What is denormalisation and when is it appropriate?
Denormalisation intentionally introduces redundancy into a schema to improve read performance. It is appropriate when normalised queries require expensive joins across large tables and read load greatly exceeds write load. Techniques include storing pre-aggregated counts, duplicating frequently joined columns, or materialising views. Engineers signal the trade-off with phrases like "we're denormalising the user_email into the orders table to avoid a join on every checkout page load" and document the reasoning in schema review notes.
What language is used for schema migration conversations?
Schema migration vocabulary covers migration scripts, up/down migrations, zero-downtime migrations, and expand-contract pattern. Engineers discuss "additive migrations" (adding a nullable column) versus "breaking migrations" (renaming or dropping a column). Phrases like "we'll run this behind a feature flag", "backfill the data in batches", and "coordinate the deploy with the migration rollout" are standard. Tools referenced include Flyway, Liquibase, Alembic, and Rails migrations.
How do you explain the difference between relational and NoSQL schema design?
Relational schemas enforce structure upfront via DDL, normalise data into tables, and use SQL for querying with strong consistency guarantees.

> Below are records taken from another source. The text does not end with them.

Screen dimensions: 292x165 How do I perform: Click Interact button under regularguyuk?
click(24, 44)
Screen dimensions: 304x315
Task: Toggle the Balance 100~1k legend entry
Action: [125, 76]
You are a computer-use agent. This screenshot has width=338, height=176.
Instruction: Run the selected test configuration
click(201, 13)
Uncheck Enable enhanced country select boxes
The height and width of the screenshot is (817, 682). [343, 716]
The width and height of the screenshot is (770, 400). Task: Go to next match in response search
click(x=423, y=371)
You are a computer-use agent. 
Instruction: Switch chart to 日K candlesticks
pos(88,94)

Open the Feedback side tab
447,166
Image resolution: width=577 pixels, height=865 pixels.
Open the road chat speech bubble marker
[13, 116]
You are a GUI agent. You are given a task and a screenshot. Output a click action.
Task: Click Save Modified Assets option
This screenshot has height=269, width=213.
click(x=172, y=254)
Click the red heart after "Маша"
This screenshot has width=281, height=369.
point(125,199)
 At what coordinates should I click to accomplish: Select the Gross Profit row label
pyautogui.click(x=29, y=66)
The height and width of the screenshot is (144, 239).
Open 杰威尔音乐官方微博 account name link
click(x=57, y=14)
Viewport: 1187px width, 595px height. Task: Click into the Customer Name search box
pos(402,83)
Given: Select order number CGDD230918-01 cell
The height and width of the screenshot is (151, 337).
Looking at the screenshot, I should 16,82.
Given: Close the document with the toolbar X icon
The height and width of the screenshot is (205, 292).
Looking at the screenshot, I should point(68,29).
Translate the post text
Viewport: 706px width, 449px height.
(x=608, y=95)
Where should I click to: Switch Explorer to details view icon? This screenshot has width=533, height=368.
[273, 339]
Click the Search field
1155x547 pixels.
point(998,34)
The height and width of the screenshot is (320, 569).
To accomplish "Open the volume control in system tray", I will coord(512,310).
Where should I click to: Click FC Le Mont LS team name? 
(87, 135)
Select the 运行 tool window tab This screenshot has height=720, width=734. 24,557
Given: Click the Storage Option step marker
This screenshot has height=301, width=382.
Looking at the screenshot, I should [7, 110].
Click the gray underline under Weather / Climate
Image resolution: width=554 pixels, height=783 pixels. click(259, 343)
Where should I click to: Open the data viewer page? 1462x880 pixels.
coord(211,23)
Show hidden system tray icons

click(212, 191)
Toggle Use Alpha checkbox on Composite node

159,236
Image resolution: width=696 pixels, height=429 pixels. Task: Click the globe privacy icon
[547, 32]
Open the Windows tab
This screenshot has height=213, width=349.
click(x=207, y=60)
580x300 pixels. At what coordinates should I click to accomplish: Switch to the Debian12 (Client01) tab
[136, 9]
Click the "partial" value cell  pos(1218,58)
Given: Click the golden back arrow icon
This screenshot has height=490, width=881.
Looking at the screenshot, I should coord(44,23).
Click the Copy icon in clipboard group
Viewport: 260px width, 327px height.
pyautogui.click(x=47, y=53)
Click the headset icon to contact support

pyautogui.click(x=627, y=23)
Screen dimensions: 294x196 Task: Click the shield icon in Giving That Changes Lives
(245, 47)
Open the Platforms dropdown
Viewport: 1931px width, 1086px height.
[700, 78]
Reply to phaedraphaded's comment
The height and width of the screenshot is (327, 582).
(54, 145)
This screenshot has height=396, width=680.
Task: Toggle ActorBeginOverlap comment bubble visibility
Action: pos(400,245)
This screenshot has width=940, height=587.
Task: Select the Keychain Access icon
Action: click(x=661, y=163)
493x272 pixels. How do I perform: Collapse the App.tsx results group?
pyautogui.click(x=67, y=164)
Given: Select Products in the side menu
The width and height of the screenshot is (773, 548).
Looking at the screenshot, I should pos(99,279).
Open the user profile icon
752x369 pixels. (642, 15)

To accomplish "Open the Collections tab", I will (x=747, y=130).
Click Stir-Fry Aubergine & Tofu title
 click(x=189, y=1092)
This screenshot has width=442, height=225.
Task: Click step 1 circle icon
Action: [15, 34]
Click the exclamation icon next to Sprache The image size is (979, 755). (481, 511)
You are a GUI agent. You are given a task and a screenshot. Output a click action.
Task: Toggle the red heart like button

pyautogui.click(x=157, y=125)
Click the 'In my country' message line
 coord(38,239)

NoSQL schema design is often schema-on-read: documents, key-value pairs, or wide-column stores allow heterogeneous records. Engineers explain: "in a document store we embed the order lines directly in the order document to optimise for the read path, whereas in a relational model we normalise them into a separate table." The choice depends on access patterns, consistency requirements, and scale.
What does "cardinality" mean in database indexing vs. ER modelling?
In ER modelling, cardinality describes the count relationship between entity instances — one-to-one, one-to-many, many-to-many. In indexing, cardinality refers to the number of distinct values in an indexed column: a high-cardinality column (e.g. user_id) has many unique values and is a good index candidate, while a low-cardinality column (e.g. boolean status flag) provides little selectivity and may not benefit from a standard B-tree index.
What is a composite primary key and when should you use one?
A composite primary key uses two or more columns together to uniquely identify a row. It is natural for junction tables in many-to-many relationships — for example, a user_roles table with (user_id, role_id) as the composite key. Engineers use composite keys when no single column is a sufficient natural identifier and adding a surrogate key would be redundant. The trade-off is that foreign keys referencing this table must include all component columns, increasing join complexity.
How do engineers describe referential integrity and constraint enforcement?
Referential integrity means every foreign key value in a child table must correspond to an existing primary key in the parent table. Engineers enforce it with FOREIGN KEY constraints and discuss ON DELETE CASCADE, ON DELETE RESTRICT, and ON DELETE SET NULL behaviours. In schema reviews, phrases like "we rely on the database to enforce referential integrity rather than handling it in application code" signal a preference for constraint-based correctness over application-level checks.
What is the expand-contract pattern in zero-downtime schema migrations?
The expand-contract (also called parallel-change) pattern breaks a breaking schema change into three phases: Expand — add the new column or table alongside the old one and update application code to write to both; Migrate — backfill existing data into the new structure; Contract — remove the old column or table once all code reads only from the new structure. This pattern allows continuous deployment without downtime or table locks, and is standard language in engineering discussions about large-scale schema evolution.